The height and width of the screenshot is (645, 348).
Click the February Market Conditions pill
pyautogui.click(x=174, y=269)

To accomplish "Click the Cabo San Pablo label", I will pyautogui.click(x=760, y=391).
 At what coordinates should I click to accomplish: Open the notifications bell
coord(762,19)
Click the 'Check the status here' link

* **The problem**
Copy every entry above word for word, changing nothing.

* **Finished exercise**
The height and width of the screenshot is (645, 348).
Click the February Market Conditions pill
pyautogui.click(x=174, y=269)

To accomplish "Click the Cabo San Pablo label", I will pyautogui.click(x=760, y=391).
 At what coordinates should I click to accomplish: Open the notifications bell
coord(762,19)
Click the 'Check the status here' link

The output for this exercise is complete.